↓↓↓

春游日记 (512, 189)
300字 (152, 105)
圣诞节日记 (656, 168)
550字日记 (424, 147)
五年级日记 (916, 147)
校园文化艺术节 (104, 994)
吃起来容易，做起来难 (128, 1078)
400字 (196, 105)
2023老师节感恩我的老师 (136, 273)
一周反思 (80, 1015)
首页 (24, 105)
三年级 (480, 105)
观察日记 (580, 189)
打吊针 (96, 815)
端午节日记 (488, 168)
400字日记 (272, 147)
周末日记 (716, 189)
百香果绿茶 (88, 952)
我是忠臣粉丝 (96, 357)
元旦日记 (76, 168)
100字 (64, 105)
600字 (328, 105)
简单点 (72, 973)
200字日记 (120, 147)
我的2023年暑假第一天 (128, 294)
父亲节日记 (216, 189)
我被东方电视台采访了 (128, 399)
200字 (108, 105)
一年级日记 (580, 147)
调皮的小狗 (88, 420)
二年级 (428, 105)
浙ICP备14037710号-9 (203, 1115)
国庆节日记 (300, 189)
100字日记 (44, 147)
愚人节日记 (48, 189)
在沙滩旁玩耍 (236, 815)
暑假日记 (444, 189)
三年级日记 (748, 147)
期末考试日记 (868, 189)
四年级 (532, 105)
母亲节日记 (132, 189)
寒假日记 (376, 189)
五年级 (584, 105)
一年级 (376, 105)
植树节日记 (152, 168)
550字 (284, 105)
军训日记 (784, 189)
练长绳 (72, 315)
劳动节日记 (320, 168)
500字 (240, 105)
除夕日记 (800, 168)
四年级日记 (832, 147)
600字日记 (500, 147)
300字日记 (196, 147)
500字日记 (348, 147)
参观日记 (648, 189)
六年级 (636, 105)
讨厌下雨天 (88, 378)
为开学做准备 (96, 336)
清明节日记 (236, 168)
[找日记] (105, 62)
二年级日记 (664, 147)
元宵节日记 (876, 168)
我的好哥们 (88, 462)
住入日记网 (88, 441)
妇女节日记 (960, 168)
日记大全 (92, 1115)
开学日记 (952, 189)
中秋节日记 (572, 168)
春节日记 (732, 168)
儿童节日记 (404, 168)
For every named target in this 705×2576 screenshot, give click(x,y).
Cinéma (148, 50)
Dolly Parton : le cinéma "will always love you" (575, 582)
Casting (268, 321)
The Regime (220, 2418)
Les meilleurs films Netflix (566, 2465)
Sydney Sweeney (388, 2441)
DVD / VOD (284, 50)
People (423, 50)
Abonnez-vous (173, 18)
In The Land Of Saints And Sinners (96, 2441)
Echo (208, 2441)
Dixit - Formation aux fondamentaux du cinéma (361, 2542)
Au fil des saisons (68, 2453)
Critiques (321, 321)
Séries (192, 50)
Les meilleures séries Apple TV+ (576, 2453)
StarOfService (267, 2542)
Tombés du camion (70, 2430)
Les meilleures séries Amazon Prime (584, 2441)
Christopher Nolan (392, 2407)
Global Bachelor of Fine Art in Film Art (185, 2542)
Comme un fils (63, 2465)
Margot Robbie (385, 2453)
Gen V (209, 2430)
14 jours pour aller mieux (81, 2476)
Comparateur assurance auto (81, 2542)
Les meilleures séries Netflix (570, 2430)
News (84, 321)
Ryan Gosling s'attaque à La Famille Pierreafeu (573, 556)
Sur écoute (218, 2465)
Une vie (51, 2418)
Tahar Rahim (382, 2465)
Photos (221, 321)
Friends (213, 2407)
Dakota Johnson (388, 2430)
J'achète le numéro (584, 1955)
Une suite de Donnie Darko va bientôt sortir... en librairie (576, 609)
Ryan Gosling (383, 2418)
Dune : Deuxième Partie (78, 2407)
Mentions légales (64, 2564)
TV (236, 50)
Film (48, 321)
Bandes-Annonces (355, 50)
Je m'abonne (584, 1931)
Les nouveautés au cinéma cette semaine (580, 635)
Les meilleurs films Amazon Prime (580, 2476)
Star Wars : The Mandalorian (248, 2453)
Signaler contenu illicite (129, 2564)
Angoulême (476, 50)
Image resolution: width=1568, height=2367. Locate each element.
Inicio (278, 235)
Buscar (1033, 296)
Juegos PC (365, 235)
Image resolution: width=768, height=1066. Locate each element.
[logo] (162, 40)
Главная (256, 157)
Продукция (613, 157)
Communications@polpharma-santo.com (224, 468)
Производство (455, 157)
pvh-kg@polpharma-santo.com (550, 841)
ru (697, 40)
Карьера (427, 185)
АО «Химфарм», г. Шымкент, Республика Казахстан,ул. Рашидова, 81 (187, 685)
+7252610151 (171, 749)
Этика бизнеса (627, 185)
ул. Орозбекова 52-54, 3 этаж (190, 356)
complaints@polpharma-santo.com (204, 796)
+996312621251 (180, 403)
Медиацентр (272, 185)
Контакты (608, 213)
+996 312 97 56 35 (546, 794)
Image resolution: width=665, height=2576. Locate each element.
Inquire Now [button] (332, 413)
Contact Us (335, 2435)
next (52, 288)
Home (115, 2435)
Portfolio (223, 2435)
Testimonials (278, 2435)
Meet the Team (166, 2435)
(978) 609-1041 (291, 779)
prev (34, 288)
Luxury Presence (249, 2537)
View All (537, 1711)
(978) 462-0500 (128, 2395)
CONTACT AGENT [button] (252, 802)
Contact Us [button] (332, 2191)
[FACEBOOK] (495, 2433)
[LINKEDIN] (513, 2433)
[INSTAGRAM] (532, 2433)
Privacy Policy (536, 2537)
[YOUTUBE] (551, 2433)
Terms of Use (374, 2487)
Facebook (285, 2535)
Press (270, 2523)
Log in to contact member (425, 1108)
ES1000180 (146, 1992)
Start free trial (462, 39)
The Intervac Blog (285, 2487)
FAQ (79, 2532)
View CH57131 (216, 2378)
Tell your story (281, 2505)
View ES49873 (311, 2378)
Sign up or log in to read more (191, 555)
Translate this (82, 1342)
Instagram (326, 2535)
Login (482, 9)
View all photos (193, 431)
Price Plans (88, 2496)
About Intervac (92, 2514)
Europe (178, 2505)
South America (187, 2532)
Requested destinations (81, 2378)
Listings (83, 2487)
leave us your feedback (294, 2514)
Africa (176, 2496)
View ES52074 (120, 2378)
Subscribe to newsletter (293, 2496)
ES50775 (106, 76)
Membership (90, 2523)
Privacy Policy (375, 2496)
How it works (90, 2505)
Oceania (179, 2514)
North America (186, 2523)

↑↑↑

Going through the listing above, tally the lines that contain the word "polpharma" and state the total alone.

## Output below
3